Our nation has been built on the game of rugby. We basked for decades in the nostalgic glory of the Invincibles, the post World War I rugby team that went out and stunned the world with their prowess. That against-the-odds story from 1924 set up some epic ideals that have endured ever since — our small proud country producing a world-beating (well, sometimes) elite team in a gladiatorial show of might. Sure, it could be brutal sometimes, almost like a lower-stakes version of going off to a war every season, but on the footy field our heroes have been made, and up and down the country a pleasurable sense of collective identity has been derived from standing behind them, urging them on.
But another version of the story has emerged. Some of our former champions are coming out of the dark to declare they are now paying a huge cost, and it’s not about bung joints and ugly ears. It’s more hidden than that. It could be that what we’ve been watching when our team lined up on the field is some players potentially risking their future cognitive function.

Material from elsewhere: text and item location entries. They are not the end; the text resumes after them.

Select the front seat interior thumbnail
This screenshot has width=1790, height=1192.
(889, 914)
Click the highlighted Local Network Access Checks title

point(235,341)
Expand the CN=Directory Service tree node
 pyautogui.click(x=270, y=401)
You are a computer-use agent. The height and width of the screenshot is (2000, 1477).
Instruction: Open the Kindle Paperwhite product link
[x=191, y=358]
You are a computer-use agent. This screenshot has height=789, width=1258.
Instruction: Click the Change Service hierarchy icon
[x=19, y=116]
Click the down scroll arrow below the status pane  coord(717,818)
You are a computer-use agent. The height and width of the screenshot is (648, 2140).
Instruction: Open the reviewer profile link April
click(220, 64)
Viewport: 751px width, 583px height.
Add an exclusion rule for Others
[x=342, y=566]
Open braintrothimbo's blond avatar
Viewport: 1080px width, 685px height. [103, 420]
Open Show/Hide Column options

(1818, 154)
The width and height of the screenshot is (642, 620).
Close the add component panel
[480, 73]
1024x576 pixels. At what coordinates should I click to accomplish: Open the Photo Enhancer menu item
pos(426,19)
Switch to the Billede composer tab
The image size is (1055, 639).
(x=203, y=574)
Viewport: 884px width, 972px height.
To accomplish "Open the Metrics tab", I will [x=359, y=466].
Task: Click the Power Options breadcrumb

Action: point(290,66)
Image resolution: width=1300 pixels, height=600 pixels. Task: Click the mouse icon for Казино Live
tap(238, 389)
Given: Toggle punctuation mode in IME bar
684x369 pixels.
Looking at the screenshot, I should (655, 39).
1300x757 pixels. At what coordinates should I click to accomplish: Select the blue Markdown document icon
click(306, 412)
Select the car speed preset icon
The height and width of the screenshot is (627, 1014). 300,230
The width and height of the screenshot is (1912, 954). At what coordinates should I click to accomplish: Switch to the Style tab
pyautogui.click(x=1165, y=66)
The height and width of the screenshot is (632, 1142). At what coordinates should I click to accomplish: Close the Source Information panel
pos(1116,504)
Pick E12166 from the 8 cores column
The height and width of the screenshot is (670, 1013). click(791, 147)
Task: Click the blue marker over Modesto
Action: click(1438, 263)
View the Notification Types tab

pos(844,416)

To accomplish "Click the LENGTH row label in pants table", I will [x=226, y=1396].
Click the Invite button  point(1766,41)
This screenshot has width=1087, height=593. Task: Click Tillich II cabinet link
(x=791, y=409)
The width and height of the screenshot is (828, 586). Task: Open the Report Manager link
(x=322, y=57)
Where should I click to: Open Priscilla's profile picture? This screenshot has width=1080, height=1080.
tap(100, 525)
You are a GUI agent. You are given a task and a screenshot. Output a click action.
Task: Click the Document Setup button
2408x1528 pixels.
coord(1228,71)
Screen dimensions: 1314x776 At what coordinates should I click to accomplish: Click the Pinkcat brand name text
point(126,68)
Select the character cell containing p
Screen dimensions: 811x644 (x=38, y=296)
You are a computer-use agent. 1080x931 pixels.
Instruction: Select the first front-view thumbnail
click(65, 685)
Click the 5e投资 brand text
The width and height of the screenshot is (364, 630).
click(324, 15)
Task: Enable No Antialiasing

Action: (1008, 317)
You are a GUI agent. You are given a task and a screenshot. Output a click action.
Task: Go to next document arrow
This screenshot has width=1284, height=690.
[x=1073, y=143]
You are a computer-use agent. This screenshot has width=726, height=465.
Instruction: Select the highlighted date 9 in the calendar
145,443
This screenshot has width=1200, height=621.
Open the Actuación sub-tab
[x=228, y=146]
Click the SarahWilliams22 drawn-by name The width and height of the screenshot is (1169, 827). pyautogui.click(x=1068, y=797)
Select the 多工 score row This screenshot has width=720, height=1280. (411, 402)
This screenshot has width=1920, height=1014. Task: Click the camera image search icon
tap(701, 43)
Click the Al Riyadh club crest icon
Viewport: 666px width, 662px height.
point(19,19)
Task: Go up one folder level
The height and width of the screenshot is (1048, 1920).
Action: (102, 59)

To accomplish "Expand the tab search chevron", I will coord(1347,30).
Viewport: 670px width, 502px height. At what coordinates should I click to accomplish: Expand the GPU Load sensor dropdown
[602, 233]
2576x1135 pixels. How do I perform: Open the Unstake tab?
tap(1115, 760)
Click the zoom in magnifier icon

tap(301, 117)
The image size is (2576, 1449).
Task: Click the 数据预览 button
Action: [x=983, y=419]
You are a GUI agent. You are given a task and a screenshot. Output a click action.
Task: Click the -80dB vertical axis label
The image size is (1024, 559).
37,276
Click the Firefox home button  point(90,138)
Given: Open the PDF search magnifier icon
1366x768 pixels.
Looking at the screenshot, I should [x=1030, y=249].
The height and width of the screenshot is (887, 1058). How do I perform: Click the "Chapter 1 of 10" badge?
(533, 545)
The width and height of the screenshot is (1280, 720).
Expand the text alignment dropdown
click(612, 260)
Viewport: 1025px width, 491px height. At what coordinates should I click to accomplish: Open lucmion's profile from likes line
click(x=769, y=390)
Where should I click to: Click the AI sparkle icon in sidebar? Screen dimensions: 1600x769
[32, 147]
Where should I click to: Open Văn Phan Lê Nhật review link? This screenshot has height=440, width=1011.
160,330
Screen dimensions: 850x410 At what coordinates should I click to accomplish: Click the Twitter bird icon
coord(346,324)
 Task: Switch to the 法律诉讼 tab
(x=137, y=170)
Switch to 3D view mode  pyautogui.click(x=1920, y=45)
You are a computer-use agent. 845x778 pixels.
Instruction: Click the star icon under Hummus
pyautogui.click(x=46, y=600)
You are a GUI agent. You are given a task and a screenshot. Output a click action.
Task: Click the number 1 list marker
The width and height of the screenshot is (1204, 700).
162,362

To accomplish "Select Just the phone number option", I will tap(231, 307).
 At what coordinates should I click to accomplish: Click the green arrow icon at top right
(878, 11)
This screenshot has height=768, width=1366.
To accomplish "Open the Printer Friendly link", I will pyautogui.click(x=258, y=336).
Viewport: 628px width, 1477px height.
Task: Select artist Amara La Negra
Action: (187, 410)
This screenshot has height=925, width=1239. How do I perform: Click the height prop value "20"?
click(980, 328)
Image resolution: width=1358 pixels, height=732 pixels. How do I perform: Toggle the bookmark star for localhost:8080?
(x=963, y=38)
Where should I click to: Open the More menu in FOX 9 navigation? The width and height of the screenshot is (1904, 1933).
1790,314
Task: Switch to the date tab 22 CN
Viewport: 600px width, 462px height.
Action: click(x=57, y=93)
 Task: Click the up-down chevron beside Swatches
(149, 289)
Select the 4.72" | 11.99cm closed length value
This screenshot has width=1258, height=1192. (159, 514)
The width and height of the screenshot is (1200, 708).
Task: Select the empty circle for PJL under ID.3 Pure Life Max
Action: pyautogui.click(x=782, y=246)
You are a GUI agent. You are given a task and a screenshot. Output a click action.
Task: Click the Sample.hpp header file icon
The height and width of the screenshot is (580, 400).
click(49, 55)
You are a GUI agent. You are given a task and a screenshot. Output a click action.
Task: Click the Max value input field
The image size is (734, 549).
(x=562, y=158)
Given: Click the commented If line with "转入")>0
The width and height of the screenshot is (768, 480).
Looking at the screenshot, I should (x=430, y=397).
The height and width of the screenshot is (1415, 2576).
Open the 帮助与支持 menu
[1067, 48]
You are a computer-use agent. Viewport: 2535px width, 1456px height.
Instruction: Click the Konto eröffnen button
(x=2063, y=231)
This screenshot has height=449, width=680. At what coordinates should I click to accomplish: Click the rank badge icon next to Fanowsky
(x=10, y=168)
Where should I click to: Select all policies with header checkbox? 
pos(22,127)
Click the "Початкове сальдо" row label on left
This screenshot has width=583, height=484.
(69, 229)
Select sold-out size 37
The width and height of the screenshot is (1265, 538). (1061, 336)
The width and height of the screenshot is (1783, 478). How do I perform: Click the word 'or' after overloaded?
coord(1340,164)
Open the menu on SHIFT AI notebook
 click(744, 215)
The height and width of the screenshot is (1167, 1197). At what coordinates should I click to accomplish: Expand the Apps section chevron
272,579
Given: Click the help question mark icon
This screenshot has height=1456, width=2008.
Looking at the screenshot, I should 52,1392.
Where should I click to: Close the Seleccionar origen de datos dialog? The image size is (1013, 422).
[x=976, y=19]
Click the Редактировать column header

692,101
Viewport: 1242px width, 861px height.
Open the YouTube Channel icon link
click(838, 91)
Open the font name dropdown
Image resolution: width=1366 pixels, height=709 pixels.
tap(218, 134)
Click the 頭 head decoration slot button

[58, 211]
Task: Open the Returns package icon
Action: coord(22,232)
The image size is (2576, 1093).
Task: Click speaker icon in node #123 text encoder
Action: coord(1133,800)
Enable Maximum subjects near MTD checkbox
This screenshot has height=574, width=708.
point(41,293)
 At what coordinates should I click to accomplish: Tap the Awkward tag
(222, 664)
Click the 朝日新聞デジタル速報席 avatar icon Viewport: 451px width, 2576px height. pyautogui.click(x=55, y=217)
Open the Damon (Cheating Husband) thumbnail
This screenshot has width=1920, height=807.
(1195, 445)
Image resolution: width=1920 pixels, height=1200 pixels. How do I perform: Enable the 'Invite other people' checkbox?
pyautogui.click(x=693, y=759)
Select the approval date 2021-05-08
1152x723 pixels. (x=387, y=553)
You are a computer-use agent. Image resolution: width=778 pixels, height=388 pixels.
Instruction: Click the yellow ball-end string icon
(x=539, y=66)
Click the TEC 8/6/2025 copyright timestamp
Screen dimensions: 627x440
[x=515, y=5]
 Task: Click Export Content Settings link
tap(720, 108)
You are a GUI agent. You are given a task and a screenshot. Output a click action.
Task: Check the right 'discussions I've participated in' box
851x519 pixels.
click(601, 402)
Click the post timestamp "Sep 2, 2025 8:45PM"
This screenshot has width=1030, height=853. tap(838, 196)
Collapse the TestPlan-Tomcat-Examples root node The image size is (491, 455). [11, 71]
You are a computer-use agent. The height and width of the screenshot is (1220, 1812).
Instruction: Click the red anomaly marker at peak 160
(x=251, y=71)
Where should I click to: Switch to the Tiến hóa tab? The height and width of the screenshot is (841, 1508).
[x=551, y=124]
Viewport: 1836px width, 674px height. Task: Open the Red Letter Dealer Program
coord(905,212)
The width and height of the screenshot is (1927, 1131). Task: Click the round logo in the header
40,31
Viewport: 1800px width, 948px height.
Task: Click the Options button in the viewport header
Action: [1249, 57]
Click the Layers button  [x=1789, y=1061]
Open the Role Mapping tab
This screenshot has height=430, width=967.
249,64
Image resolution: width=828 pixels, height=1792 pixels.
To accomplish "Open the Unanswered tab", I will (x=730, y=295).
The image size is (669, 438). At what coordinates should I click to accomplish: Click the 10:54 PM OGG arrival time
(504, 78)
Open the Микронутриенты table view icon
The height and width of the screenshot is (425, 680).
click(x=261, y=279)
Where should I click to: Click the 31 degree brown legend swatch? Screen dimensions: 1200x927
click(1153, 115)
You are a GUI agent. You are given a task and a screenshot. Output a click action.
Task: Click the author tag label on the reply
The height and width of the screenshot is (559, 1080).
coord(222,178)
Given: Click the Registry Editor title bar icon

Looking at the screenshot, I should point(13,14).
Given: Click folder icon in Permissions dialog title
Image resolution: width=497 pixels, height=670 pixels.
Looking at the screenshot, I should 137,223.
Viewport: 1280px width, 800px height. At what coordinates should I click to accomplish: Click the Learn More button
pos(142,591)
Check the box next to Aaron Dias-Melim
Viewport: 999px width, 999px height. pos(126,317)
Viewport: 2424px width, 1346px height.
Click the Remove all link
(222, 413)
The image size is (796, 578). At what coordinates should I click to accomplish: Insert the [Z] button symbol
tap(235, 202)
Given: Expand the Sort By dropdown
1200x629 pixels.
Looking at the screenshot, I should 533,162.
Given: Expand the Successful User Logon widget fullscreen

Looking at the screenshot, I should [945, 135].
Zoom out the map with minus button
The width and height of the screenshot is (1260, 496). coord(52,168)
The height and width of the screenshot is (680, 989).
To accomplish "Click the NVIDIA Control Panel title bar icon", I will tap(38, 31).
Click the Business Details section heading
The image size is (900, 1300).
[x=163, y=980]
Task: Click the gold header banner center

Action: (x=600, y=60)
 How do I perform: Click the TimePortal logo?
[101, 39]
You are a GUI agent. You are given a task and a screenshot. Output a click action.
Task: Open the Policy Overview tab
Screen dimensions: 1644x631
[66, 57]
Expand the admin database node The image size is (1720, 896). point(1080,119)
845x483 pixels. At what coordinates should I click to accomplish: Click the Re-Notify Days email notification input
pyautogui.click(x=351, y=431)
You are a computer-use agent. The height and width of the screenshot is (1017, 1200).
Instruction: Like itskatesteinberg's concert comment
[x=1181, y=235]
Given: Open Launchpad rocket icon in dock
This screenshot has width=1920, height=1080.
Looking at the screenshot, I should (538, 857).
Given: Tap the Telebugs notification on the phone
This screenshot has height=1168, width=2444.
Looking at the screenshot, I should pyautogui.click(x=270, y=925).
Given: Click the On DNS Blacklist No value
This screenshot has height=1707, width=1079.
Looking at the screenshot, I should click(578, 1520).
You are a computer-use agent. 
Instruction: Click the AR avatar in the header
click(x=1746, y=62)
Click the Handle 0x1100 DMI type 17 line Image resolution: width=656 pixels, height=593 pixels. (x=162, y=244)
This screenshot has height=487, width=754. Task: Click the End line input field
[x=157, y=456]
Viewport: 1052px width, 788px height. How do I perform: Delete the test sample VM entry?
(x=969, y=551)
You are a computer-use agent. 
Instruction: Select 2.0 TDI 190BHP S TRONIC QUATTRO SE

In a recently published book, Head On, Carl Hayman, who played 46 games in the All Black jersey, discussed his probable diagnosis of Chronic Traumatic Encephalopathy (CTE), a degenerative Alzheimer-like brain disorder caused by repeated head injuries (“probable” because an accurate diagnosis is only achievable post-mortem). He’s having memory trouble, and has been struggling to cope with alcoholism and a short temper. It takes a lot of courage when you were once able to think of yourself as a sporting hero to emerge out of confusion and shame (in his case arrests for assault and drunk driving) and start talking openly about how your brain has been so bashed around through sports it isn’t working too well anymore. His story is not singular, and as has happened elsewhere, his new heroism is to set the publicity ball rolling so others like him don’t feel so alone in their own personal struggle. Just 44, he was once the highest-paid player in the world. Known as a strongman, he was famed for taking the hard knocks and ploughing on — a time- honoured virtue in the professional game.
His friend, Alix Popham, a Welsh player with 33 international caps, encouraged the reluctant Hayman to travel to England for testing after his own diagnosis of probable CTE at the age of 40. Popham, who now can’t remember the games he played, has become a leading voice in the UK aiming to bring about awareness of the risks of head injury through his charity, Head for Change. The pair are both part of a lawsuit in the UK, along with 295 other former amateur and professional players who are suing World Rugby, the English Rugby Football Union and the Welsh Rugby Union, claiming players sustained brain damage through playing and the sporting bodies failed in their duty of care. Hayman is able to join the lawsuit because he played in the UK, but our ACC no-fault system currently prevents such legal action being brought by players in New Zealand.
The allegations in the legal case may challenge the future of the game, with outspoken neuropathologist and former World Rugby adviser Professor Willie Stewart telling the Associated Press in August: “I think this [2023] World Cup is the end of rugby as we know it. I think the current form of rugby union as it is played will change straight after the World Cup.”